Saturday, November 25, 2017

Matthew 13:1-30 , Bible Reading and Daily Devotionals

Max Lucado Daily: Take the Challenge

Here is my challenge to you today! Join me, every day for 4 weeks, to pray 4 minutes. Then get ready to connect with God like never before!

When God gives, Luke 6:38 says, He gives a gift that is “pressed down, shaken together to make room for more, running over, and poured into your lap.” As we redouble our commitment to pray, God redoubles his promise to bless. Nothing pleases Jesus as much as being audaciously trusted.

And you are never more like Jesus than when you pray for others. Pray for this hurting world. Present their case to the giver of bread. And bring your grocery basket.

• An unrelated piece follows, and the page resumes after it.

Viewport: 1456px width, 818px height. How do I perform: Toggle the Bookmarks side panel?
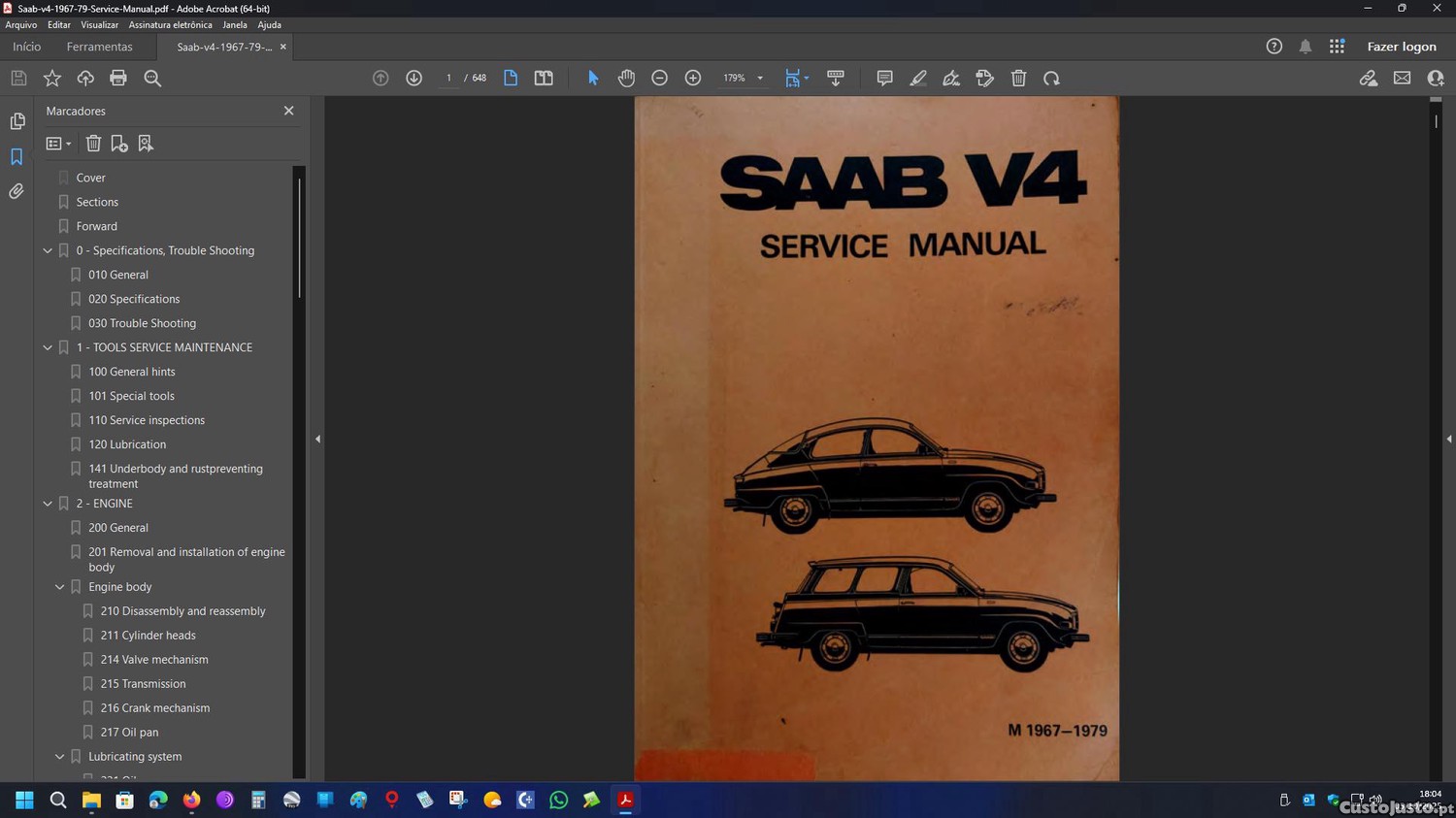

God will give you plenty of blessings to take back to them!

Take the challenge? Sign on at Beforeamen.com. Join me every day for 4 weeks, to pray 4 minutes—it’ll change your life forever!

From Before Amen

Matthew 13:1-30

A Harvest Story

1-3 At about that same time Jesus left the house and sat on the beach. In no time at all a crowd gathered along the shoreline, forcing him to get into a boat. Using the boat as a pulpit, he addressed his congregation, telling stories.

3-8 “What do you make of this? A farmer planted seed. As he scattered the seed, some of it fell on the road, and birds ate it. Some fell in the gravel; it sprouted quickly but didn’t put down roots, so when the sun came up it withered just as quickly. Some fell in the weeds; as it came up, it was strangled by the weeds. Some fell on good earth, and produced a harvest beyond his wildest dreams.

9 “Are you listening to this? Really listening?”

Why Tell Stories?
10 The disciples came up and asked, “Why do you tell stories?”

11-15 He replied, “You’ve been given insight into God’s kingdom. You know how it works. Not everybody has this gift, this insight; it hasn’t been given to them. Whenever someone has a ready heart for this, the insights and understandings flow freely. But if there is no readiness, any trace of receptivity soon disappears. That’s why I tell stories: to create readiness, to nudge the people toward receptive insight. In their present state they can stare till doomsday and not see it, listen till they’re blue in the face and not get it. I don’t want Isaiah’s forecast repeated all over again:

Your ears are open but you don’t hear a thing.
    Your eyes are awake but you don’t see a thing.
The people are blockheads!
They stick their fingers in their ears
    so they won’t have to listen;
They screw their eyes shut
    so they won’t have to look,
    so they won’t have to deal with me face-to-face
    and let me heal them.
16-17 “But you have God-blessed eyes—eyes that see! And God-blessed ears—ears that hear! A lot of people, prophets and humble believers among them, would have given anything to see what you are seeing, to hear what you are hearing, but never had the chance.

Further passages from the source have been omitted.